When the food shortages hits, the national race war starts, the Jab die-off kicks into high gear, or the nation gets hit with an EMP, China goes after Taiwan or Israel attacks Iran’s facilities and the world ignites, inflation turns to hyperinflation and functionally strips her of any assets, or any of innumerable possibilities wreck her pillow fort to which she has retreated, and this utterly blindsided woman screams for a man with a gun to protect her from the emerging savagery, I observe the prescience of Conan:
She will call for redemption, she and countless other child-like deniers of reality and wanters of safe spaces and being cared for, and even were it in my power to redeem her and those others who, similarly, rejected freedom and Hashem in the Exodus, I will take after His example of leaving them in Egypt, and whisper “No”.
A “Zionist Jew” whose “spiritual home” is Israel can make no honest claim of being American. Condemned out of your own mouth. Since Israel now has a Leftist government you should take your “patriotism” back there where it belongs.
My father’s side of the family has been here since the Mayflower. Do you have such a lineage?
Or are you complaining that I’m not a Christian and, therefore, in your book cannot be a “true American”?
One other thing. Is your problem with my being a Jew, my being a Zionist (thus believing the radical nationalistic thought that Jews might have a homeland for themselves, just as America needs to be a nation too), or that my spiritual home is in Israel as it has been for Jews for over two millennia?
Our host is Catholic; in theory, and I’m taking a little liberty here, Catholics’ spiritual home is in Rome. Do you object to that as well?
Okay, let’s see here:
1) Dual loyalties can be troublesome. All such loyalties should be thought over carefully. Consider the case of Jonathan Pollard.
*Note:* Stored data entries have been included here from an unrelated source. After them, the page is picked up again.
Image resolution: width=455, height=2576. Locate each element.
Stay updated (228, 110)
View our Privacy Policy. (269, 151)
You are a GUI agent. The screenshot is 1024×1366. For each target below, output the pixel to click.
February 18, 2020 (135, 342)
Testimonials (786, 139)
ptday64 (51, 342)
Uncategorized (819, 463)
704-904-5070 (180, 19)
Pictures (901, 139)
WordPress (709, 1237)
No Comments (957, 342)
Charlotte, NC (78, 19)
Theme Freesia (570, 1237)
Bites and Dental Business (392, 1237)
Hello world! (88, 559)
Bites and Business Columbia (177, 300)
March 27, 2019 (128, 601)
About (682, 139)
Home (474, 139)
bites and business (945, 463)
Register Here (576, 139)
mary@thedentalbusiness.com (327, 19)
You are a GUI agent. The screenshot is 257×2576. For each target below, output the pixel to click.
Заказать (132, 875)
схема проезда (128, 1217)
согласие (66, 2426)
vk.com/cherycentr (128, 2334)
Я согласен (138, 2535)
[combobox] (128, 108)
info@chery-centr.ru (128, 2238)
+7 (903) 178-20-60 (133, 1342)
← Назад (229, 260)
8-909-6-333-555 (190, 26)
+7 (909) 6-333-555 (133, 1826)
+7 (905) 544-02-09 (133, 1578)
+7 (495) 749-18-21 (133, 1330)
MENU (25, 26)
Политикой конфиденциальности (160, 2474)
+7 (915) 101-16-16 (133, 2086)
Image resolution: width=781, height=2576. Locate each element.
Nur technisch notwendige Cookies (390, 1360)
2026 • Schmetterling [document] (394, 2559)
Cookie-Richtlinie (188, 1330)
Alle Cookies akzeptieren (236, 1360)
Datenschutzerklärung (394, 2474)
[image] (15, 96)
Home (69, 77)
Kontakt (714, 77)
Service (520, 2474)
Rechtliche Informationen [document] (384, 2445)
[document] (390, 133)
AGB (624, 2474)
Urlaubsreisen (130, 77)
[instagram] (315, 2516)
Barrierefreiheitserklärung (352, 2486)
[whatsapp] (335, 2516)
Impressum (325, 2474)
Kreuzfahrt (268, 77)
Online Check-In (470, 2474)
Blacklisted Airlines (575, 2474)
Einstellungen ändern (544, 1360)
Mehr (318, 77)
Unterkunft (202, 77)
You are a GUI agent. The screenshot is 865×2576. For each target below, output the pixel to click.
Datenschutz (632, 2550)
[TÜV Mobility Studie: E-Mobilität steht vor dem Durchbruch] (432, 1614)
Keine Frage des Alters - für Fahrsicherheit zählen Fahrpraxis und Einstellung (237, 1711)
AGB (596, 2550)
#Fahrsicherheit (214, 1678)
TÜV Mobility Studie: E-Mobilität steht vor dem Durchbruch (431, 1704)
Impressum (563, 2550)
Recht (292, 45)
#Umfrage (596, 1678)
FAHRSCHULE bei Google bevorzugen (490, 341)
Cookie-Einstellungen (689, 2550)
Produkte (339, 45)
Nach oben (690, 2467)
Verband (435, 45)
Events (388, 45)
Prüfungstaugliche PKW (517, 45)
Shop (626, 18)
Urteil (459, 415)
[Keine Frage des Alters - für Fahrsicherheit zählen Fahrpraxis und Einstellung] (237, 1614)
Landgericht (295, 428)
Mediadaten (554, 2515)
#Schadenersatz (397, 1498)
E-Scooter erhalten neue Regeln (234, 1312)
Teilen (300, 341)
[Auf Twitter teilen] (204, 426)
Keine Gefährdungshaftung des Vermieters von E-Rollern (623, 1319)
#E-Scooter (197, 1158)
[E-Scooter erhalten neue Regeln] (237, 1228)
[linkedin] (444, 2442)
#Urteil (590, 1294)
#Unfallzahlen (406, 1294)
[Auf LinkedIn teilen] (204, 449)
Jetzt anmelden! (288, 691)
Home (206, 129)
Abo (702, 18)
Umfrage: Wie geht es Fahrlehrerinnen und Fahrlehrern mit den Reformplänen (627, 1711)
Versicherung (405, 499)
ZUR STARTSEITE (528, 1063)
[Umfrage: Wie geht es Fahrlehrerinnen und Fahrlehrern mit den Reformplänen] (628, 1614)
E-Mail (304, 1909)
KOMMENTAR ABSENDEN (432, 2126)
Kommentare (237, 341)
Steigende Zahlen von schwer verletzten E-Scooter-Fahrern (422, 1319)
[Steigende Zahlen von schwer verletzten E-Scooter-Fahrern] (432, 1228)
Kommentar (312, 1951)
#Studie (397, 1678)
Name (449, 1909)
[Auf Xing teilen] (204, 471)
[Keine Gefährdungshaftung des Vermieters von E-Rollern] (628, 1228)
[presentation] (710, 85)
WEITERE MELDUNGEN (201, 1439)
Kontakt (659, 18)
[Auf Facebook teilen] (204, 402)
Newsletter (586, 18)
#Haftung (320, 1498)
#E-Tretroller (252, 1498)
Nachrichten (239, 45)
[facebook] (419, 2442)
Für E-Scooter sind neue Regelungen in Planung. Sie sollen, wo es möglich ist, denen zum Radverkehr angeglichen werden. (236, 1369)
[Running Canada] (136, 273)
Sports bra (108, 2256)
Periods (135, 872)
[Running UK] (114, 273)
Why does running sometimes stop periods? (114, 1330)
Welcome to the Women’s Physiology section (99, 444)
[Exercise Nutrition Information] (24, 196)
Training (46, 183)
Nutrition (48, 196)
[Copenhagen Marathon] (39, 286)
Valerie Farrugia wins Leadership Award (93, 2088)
2) I am not a Catholic “in theory,” Nitz. I am a Catholic. Full stop. That is a personal commitment to a faith and a code of conduct. It has nothing to do with a “loyalty,” or having a “spiritual home” in Rome. Rome is merely where the Church has its temporal seat, which it established there for purposes of greatest outreach and influence.
3) Who approved Chicolini’s comment? I don’t remember doing so. At any rate, the Marx Brothers don’t have commenting privileges here. Besides, they were Jewish, weren’t they?